Sediment provenance and distribution: Sediment type reflects the balance of inputs from land, biological productivity, and seawater chemistry, so coarse terrigenous material dominates margins while fine clays and biogenic oozes blanket the deep sea.
Carbonate compensation depth: Below a depth where dissolution exceeds supply, calcium carbonate shells dissolve before burial, so calcareous oozes are confined to shallower seafloor while siliceous and clay deposits dominate deeper basins.

Mechanisms

Particles reach the seafloor from rivers and wind (terrigenous), the sinking remains of plankton (biogenous), precipitation from seawater (hydrogenous), and space (cosmogenous); their distribution depends on supply, productivity, and dissolution.
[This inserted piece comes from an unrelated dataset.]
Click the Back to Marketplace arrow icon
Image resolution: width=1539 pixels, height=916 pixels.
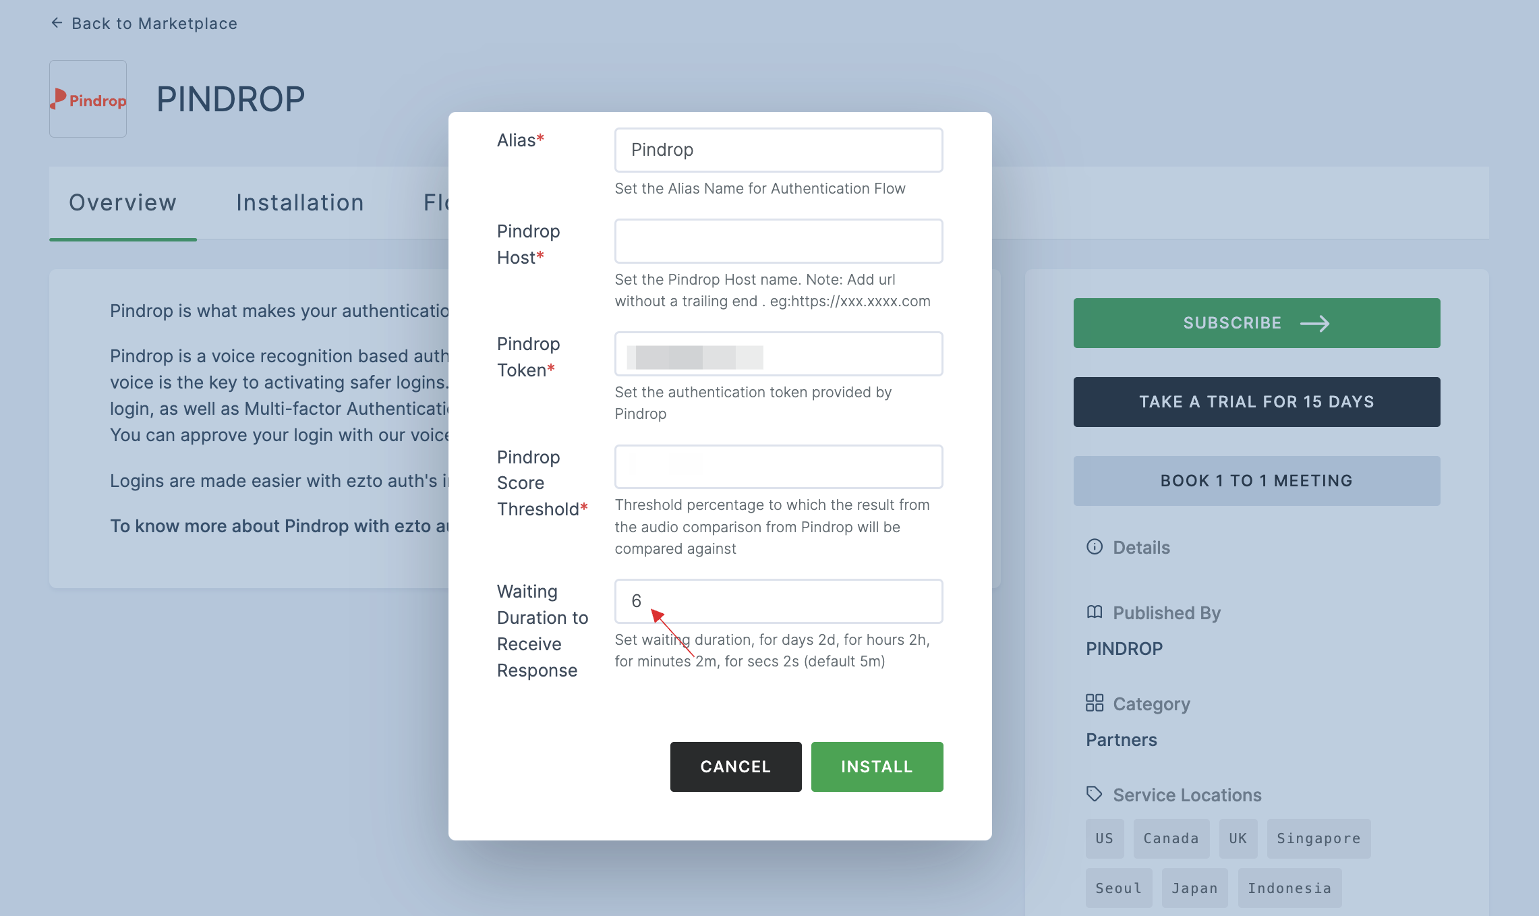[55, 23]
Calcareous shells dissolve below the carbonate compensation depth, and accumulating layers are progressively compacted and chemically altered during burial.

Clinical relevance

Marine sediments host hydrocarbon and mineral resources, record submarine hazards such as turbidity flows, and preserve the microfossil and geochemical archives that underpin reconstructions of past climate and ocean conditions.

History

The classification of deep-sea sediments dates to John Murray's analyses of Challenger expedition samples in the late nineteenth century; twentieth-century coring and scientific ocean drilling refined the understanding of sediment distribution, the carbonate compensation depth, and deep-sea stratigraphy.

Key figures

John Murray
Wolfgang Berger
Eugen Seibold

Seminal works

seiboldBerger2017
kennett1982

Frequently asked questions

What is a deep-sea ooze?: An ooze is a fine deep-sea sediment made up largely of the microscopic shells of plankton, classified as calcareous or siliceous depending on whether those shells are calcium carbonate or silica.
Why is there little calcium carbonate in the deepest ocean?: Below the carbonate compensation depth, seawater dissolves calcium carbonate faster than it arrives, so carbonate shells dissolve before they can accumulate, leaving clays and siliceous remains instead.